- Frank Pettingell (right) in the film
- Directed by: Redd Davis
- Written by: Michael Barringer H. Fowler Mear Terence Egan Robert Edmunds
- Produced by: Julius Hagen
- Starring: Claud Allister Frank Pettingell Pat Paterson
- Cinematography: Ernest Palmer
- Edited by: Lister Laurance
- Music by: William Trytel
- Production company: Real Art Productions
- Distributed by: RKO Radio Pictures
- Release date: August 1933;
- Running time: 52 minutes
- Country: United Kingdom
- Language: English

= The Medicine Man (1933 film) =

1933 film

The Medicine Man is a 1933 British comedy film directed by Redd Davis and starring Claud Allister, Frank Pettingell, Pat Paterson and Ben Welden. It was written by Michael Barringer, H. Fowler Mear, Terence Egan and Robert Edmunds, and produced at Twickenham Studios as a quota quickie for distribution by the American company RKO Pictures. The film's sets were designed by the art director James A. Carter.

==Plot==
Freddie Wiltshire is hard-up and idiotic young man. He agrees, for a fee, to impersonate his friend, Dr. Wesley Primus, who needs an alibi. Among his various comedic misadventures as a "doctor", Freddie ends up in court, testifying regarding a drunken reveller, who turns out to be his hypocritical temperance-espousing father-in-law, and in another incident is captured by gunmen.

==Cast==
- Claud Allister as Hon. Freddie Wiltshire
- Frank Pettingell as Amos Wells
- Pat Paterson as Gwendoline Wells
- Ben Welden as Joe Garbel
- Jeanne Stuart as Flossie
- Viola Compton as Mrs. Wells
- George Mozart as Sir Timothy Rugg
- Drusilla Wills as Boadicea Briggs
- Ronald Simpson as Dr. Wesley Primus
- Victor Stanley as Bitoff
- Syd Crossley as commissionaire
- Andreas Malandrinos as hotel manager
- Betty Astell as patient
- John Turnbull as Police Inspector

== Reception ==
Film Weekly wrote: "A weak and vulgar British farce. It lacks the excuse of real, robust, humour, depending largely on suggestive jokes and verty broad 'gags' for its few laughs."
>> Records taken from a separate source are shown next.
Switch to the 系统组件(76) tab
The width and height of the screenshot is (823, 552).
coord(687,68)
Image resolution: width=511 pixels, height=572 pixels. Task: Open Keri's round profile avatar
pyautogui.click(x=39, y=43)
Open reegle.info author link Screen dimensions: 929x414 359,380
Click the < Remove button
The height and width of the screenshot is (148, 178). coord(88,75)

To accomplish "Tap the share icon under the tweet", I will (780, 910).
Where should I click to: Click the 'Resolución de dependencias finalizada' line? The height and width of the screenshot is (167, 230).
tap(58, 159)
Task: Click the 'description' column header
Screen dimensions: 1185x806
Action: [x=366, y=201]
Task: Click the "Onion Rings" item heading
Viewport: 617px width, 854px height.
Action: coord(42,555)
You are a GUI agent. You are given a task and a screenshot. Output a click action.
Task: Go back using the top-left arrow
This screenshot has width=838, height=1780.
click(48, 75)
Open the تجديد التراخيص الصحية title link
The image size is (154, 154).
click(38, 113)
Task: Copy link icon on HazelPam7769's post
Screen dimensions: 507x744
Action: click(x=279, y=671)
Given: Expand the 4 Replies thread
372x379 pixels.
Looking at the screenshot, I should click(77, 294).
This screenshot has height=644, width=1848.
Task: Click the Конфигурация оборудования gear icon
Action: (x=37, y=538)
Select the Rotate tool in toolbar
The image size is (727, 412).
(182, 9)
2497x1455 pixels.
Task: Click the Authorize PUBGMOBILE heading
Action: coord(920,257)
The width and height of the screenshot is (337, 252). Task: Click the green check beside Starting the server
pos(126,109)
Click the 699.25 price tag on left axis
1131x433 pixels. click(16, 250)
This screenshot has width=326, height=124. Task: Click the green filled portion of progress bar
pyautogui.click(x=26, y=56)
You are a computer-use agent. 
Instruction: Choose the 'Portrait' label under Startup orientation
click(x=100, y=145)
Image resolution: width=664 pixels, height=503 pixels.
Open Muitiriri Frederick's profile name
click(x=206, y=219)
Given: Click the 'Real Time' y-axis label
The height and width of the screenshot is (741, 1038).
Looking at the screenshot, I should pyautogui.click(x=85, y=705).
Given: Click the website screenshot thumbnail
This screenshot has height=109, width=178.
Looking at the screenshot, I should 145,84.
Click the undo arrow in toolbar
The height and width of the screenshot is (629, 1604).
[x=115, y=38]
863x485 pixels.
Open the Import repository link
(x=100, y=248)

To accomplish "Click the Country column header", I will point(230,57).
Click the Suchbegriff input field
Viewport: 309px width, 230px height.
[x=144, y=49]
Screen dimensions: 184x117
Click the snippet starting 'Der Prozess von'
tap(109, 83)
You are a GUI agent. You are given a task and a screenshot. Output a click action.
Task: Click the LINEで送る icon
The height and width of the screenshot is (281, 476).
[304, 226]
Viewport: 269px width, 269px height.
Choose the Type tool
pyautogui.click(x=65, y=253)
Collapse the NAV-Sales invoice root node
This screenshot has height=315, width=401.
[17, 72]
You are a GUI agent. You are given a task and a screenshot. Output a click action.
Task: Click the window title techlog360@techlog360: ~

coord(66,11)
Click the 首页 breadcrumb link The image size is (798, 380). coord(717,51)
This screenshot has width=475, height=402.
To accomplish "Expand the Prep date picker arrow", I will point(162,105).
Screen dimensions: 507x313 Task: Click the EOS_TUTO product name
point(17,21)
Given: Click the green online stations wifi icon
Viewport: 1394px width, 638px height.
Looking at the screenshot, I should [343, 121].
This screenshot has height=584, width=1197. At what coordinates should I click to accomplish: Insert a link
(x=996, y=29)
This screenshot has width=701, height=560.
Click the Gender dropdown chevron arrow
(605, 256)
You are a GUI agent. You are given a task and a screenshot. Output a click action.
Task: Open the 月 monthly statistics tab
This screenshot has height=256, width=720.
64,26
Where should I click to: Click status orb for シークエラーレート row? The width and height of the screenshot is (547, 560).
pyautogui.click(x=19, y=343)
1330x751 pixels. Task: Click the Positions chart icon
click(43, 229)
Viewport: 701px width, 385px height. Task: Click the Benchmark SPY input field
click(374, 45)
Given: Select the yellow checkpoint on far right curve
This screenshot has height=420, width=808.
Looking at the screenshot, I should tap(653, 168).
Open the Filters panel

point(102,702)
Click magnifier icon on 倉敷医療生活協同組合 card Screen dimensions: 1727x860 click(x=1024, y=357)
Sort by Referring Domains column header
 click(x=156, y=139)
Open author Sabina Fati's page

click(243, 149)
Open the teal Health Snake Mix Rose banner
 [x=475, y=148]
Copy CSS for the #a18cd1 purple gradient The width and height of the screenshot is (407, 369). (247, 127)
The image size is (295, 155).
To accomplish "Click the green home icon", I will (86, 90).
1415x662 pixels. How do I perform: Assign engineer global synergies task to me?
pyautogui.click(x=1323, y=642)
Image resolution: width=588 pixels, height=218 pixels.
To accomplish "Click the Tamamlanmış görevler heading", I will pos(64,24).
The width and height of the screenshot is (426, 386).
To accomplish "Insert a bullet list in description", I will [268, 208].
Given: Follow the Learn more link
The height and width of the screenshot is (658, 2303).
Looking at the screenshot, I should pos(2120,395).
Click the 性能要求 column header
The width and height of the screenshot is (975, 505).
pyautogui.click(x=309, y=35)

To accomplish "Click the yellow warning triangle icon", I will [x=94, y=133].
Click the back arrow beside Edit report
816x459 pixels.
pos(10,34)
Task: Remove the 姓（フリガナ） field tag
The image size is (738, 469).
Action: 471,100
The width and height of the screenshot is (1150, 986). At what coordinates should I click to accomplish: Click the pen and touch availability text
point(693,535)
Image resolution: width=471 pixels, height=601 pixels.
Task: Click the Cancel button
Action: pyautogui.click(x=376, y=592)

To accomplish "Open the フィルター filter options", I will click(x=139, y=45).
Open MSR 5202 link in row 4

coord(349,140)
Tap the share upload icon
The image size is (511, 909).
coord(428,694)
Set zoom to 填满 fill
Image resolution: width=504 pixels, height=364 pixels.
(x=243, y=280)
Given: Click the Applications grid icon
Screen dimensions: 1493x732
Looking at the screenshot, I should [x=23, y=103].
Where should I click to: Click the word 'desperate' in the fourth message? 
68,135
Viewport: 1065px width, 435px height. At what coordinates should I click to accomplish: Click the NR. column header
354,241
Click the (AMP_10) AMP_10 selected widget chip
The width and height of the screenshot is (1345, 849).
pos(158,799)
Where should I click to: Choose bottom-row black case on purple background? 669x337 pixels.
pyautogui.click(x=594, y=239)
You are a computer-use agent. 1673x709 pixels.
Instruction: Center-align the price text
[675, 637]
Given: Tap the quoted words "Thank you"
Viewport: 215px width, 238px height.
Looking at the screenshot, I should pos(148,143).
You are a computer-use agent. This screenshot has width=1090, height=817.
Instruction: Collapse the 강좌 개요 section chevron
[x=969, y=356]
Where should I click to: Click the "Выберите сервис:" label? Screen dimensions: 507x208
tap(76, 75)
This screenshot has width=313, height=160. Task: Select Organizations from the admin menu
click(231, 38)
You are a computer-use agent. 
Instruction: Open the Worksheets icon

Kine Weekly wrote: "Farcical entertainment, a pot-pourri of comedy, crime and romance, splashed with fruity quips. The development is not too even, but the robust comedy of Frank Pettingell and good team work keep the lively spirit of the fooling at an even strength. ... Every conceivable device is employed to keep the entertainment bright, and the hectic melange is staged on quite an extravagant scale. Many of the gags border on the suggestive, and the dialogue is fruity, but the broadness of the humour is seasoned to the taste of the masses."

Picturegoer wrote: "Broad stuff this with gags here and there which come very near the knuckle. ... Claude Allister is in good form as the 'silly ass,' and Frank Pettingell is very good as a hypocritical temperance reformer."